▸ **What you have to do**
The records that follow should be copied in full, exactly as they read.

Saved entries:
□ □ □ □

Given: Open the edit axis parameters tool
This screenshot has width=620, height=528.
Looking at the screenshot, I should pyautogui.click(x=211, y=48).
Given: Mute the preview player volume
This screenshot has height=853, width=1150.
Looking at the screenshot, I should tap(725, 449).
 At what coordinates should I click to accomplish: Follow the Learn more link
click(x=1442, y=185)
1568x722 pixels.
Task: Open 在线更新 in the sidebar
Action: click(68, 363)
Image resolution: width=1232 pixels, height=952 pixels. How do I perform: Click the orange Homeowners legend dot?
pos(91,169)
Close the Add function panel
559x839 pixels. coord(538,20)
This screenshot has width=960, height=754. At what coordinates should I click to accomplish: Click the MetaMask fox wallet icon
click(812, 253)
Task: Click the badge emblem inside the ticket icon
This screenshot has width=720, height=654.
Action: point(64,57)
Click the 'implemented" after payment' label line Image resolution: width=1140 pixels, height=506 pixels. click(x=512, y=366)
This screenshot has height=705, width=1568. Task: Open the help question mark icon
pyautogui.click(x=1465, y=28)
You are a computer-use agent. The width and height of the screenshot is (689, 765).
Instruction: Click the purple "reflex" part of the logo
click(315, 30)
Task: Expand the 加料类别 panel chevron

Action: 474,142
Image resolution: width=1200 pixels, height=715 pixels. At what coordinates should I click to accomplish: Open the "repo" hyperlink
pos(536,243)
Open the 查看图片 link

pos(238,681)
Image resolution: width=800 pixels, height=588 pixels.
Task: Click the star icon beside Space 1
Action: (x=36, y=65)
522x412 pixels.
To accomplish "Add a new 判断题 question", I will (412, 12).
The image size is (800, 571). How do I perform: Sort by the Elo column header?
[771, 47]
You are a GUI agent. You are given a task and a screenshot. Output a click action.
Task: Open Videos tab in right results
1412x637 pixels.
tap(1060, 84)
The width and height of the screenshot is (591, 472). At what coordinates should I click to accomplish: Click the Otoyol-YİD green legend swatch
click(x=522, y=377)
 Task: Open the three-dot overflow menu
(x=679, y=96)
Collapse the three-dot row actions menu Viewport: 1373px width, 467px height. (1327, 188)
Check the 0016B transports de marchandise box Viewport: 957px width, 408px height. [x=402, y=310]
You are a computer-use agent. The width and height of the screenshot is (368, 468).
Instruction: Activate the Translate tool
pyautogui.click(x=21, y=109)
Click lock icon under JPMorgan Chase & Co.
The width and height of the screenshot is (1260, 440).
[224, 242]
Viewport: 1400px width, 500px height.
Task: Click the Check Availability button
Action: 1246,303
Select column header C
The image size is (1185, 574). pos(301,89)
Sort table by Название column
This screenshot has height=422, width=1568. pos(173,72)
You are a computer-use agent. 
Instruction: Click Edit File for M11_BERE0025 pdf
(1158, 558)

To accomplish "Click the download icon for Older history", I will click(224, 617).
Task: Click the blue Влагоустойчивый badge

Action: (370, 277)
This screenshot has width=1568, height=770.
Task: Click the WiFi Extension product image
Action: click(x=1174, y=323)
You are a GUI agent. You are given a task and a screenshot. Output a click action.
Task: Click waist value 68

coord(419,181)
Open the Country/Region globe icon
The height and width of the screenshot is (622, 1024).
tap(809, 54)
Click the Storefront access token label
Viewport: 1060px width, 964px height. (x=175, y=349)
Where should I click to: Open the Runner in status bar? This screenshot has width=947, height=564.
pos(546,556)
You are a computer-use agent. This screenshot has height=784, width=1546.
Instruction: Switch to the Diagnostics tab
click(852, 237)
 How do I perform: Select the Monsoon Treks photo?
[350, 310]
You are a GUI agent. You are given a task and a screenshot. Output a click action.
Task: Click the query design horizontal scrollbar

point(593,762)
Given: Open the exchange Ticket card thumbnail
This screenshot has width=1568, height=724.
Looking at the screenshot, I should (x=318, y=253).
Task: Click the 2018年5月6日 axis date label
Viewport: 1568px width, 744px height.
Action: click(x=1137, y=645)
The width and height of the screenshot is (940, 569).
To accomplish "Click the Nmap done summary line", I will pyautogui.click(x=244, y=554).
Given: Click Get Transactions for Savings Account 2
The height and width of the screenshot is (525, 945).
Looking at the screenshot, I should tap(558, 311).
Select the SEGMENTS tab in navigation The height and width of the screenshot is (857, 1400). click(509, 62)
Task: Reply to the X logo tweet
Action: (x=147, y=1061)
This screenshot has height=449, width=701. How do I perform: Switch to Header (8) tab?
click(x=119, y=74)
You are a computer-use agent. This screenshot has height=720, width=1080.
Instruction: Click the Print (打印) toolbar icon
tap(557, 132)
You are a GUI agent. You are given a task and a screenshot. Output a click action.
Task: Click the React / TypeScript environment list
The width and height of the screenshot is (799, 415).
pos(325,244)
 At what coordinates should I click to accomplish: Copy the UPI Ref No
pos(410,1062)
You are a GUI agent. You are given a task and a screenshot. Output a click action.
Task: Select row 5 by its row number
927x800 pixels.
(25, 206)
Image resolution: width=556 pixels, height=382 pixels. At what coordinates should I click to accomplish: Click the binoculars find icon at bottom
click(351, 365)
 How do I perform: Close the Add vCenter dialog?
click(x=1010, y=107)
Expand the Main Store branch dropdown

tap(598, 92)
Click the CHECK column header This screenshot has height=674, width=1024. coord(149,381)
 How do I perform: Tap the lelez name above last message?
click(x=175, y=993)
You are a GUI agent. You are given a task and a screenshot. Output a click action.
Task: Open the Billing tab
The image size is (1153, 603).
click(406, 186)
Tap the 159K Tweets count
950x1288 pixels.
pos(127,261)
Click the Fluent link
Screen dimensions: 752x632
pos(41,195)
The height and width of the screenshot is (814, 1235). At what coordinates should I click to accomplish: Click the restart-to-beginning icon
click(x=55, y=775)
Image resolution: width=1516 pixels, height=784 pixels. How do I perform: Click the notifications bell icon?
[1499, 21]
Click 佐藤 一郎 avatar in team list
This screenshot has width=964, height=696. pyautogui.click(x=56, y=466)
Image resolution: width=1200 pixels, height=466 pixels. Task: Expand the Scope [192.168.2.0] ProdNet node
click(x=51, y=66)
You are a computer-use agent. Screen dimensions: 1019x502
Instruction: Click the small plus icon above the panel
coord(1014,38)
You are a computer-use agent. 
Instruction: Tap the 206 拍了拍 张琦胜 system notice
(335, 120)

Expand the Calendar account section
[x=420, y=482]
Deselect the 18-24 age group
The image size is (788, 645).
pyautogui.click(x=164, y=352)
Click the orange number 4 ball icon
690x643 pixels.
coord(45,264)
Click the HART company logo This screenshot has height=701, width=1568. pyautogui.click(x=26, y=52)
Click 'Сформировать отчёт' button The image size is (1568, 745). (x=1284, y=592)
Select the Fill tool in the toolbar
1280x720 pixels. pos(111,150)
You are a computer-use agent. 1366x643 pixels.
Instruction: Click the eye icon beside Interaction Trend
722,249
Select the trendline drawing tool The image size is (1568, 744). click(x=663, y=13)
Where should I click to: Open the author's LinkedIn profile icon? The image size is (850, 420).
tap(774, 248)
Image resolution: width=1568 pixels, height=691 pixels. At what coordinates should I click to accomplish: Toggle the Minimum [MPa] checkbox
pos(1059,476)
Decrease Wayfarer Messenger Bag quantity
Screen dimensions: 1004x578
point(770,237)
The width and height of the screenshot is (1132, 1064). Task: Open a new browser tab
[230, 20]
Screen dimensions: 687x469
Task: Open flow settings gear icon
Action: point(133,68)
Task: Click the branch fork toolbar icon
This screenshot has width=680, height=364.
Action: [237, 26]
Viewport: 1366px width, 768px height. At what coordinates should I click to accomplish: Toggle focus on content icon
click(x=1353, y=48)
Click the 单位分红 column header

□ □ □ □

▸ **Exercise answer**
Given: Open the edit axis parameters tool
This screenshot has width=620, height=528.
Looking at the screenshot, I should pyautogui.click(x=211, y=48).
Given: Mute the preview player volume
This screenshot has height=853, width=1150.
Looking at the screenshot, I should tap(725, 449).
 At what coordinates should I click to accomplish: Follow the Learn more link
click(x=1442, y=185)
1568x722 pixels.
Task: Open 在线更新 in the sidebar
Action: click(68, 363)
Image resolution: width=1232 pixels, height=952 pixels. How do I perform: Click the orange Homeowners legend dot?
pos(91,169)
Close the Add function panel
559x839 pixels. coord(538,20)
This screenshot has width=960, height=754. At what coordinates should I click to accomplish: Click the MetaMask fox wallet icon
click(812, 253)
Task: Click the badge emblem inside the ticket icon
This screenshot has width=720, height=654.
Action: point(64,57)
Click the 'implemented" after payment' label line Image resolution: width=1140 pixels, height=506 pixels. click(x=512, y=366)
This screenshot has height=705, width=1568. Task: Open the help question mark icon
pyautogui.click(x=1465, y=28)
You are a computer-use agent. The width and height of the screenshot is (689, 765).
Instruction: Click the purple "reflex" part of the logo
click(315, 30)
Task: Expand the 加料类别 panel chevron

Action: 474,142
Image resolution: width=1200 pixels, height=715 pixels. At what coordinates should I click to accomplish: Open the "repo" hyperlink
pos(536,243)
Open the 查看图片 link

pos(238,681)
Image resolution: width=800 pixels, height=588 pixels.
Task: Click the star icon beside Space 1
Action: (x=36, y=65)
522x412 pixels.
To accomplish "Add a new 判断题 question", I will (412, 12).
The image size is (800, 571). How do I perform: Sort by the Elo column header?
[771, 47]
You are a GUI agent. You are given a task and a screenshot. Output a click action.
Task: Open Videos tab in right results
1412x637 pixels.
tap(1060, 84)
The width and height of the screenshot is (591, 472). At what coordinates should I click to accomplish: Click the Otoyol-YİD green legend swatch
click(x=522, y=377)
 Task: Open the three-dot overflow menu
(x=679, y=96)
Collapse the three-dot row actions menu Viewport: 1373px width, 467px height. (1327, 188)
Check the 0016B transports de marchandise box Viewport: 957px width, 408px height. [x=402, y=310]
You are a computer-use agent. The width and height of the screenshot is (368, 468).
Instruction: Activate the Translate tool
pyautogui.click(x=21, y=109)
Click lock icon under JPMorgan Chase & Co.
The width and height of the screenshot is (1260, 440).
[224, 242]
Viewport: 1400px width, 500px height.
Task: Click the Check Availability button
Action: 1246,303
Select column header C
The image size is (1185, 574). pos(301,89)
Sort table by Название column
This screenshot has height=422, width=1568. pos(173,72)
You are a computer-use agent. 
Instruction: Click Edit File for M11_BERE0025 pdf
(1158, 558)

To accomplish "Click the download icon for Older history", I will click(224, 617).
Task: Click the blue Влагоустойчивый badge

Action: (370, 277)
This screenshot has width=1568, height=770.
Task: Click the WiFi Extension product image
Action: click(x=1174, y=323)
You are a GUI agent. You are given a task and a screenshot. Output a click action.
Task: Click waist value 68

coord(419,181)
Open the Country/Region globe icon
The height and width of the screenshot is (622, 1024).
tap(809, 54)
Click the Storefront access token label
Viewport: 1060px width, 964px height. (x=175, y=349)
Where should I click to: Open the Runner in status bar? This screenshot has width=947, height=564.
pos(546,556)
You are a computer-use agent. This screenshot has height=784, width=1546.
Instruction: Switch to the Diagnostics tab
click(852, 237)
 How do I perform: Select the Monsoon Treks photo?
[350, 310]
You are a GUI agent. You are given a task and a screenshot. Output a click action.
Task: Click the query design horizontal scrollbar

point(593,762)
Given: Open the exchange Ticket card thumbnail
This screenshot has width=1568, height=724.
Looking at the screenshot, I should (x=318, y=253).
Task: Click the 2018年5月6日 axis date label
Viewport: 1568px width, 744px height.
Action: click(x=1137, y=645)
The width and height of the screenshot is (940, 569).
To accomplish "Click the Nmap done summary line", I will pyautogui.click(x=244, y=554).
Given: Click Get Transactions for Savings Account 2
The height and width of the screenshot is (525, 945).
Looking at the screenshot, I should tap(558, 311).
Select the SEGMENTS tab in navigation The height and width of the screenshot is (857, 1400). click(509, 62)
Task: Reply to the X logo tweet
Action: (x=147, y=1061)
This screenshot has height=449, width=701. How do I perform: Switch to Header (8) tab?
click(x=119, y=74)
You are a computer-use agent. This screenshot has height=720, width=1080.
Instruction: Click the Print (打印) toolbar icon
tap(557, 132)
You are a GUI agent. You are given a task and a screenshot. Output a click action.
Task: Click the React / TypeScript environment list
The width and height of the screenshot is (799, 415).
pos(325,244)
 At what coordinates should I click to accomplish: Copy the UPI Ref No
pos(410,1062)
You are a GUI agent. You are given a task and a screenshot. Output a click action.
Task: Select row 5 by its row number
927x800 pixels.
(25, 206)
Image resolution: width=556 pixels, height=382 pixels. At what coordinates should I click to accomplish: Click the binoculars find icon at bottom
click(351, 365)
 How do I perform: Close the Add vCenter dialog?
click(x=1010, y=107)
Expand the Main Store branch dropdown

tap(598, 92)
Click the CHECK column header This screenshot has height=674, width=1024. coord(149,381)
 How do I perform: Tap the lelez name above last message?
click(x=175, y=993)
You are a GUI agent. You are given a task and a screenshot. Output a click action.
Task: Open the Billing tab
The image size is (1153, 603).
click(406, 186)
Tap the 159K Tweets count
950x1288 pixels.
pos(127,261)
Click the Fluent link
Screen dimensions: 752x632
pos(41,195)
The height and width of the screenshot is (814, 1235). At what coordinates should I click to accomplish: Click the restart-to-beginning icon
click(x=55, y=775)
Image resolution: width=1516 pixels, height=784 pixels. How do I perform: Click the notifications bell icon?
[1499, 21]
Click 佐藤 一郎 avatar in team list
This screenshot has width=964, height=696. pyautogui.click(x=56, y=466)
Image resolution: width=1200 pixels, height=466 pixels. Task: Expand the Scope [192.168.2.0] ProdNet node
click(x=51, y=66)
You are a computer-use agent. Screen dimensions: 1019x502
Instruction: Click the small plus icon above the panel
coord(1014,38)
You are a computer-use agent. 
Instruction: Tap the 206 拍了拍 张琦胜 system notice
(335, 120)

Expand the Calendar account section
[x=420, y=482]
Deselect the 18-24 age group
The image size is (788, 645).
pyautogui.click(x=164, y=352)
Click the orange number 4 ball icon
690x643 pixels.
coord(45,264)
Click the HART company logo This screenshot has height=701, width=1568. pyautogui.click(x=26, y=52)
Click 'Сформировать отчёт' button The image size is (1568, 745). (x=1284, y=592)
Select the Fill tool in the toolbar
1280x720 pixels. pos(111,150)
You are a computer-use agent. 1366x643 pixels.
Instruction: Click the eye icon beside Interaction Trend
722,249
Select the trendline drawing tool The image size is (1568, 744). click(x=663, y=13)
Where should I click to: Open the author's LinkedIn profile icon? The image size is (850, 420).
tap(774, 248)
Image resolution: width=1568 pixels, height=691 pixels. At what coordinates should I click to accomplish: Toggle the Minimum [MPa] checkbox
pos(1059,476)
Decrease Wayfarer Messenger Bag quantity
Screen dimensions: 1004x578
point(770,237)
The width and height of the screenshot is (1132, 1064). Task: Open a new browser tab
[230, 20]
Screen dimensions: 687x469
Task: Open flow settings gear icon
Action: point(133,68)
Task: Click the branch fork toolbar icon
This screenshot has width=680, height=364.
Action: [237, 26]
Viewport: 1366px width, 768px height. At what coordinates should I click to accomplish: Toggle focus on content icon
click(x=1353, y=48)
Click the 单位分红 column header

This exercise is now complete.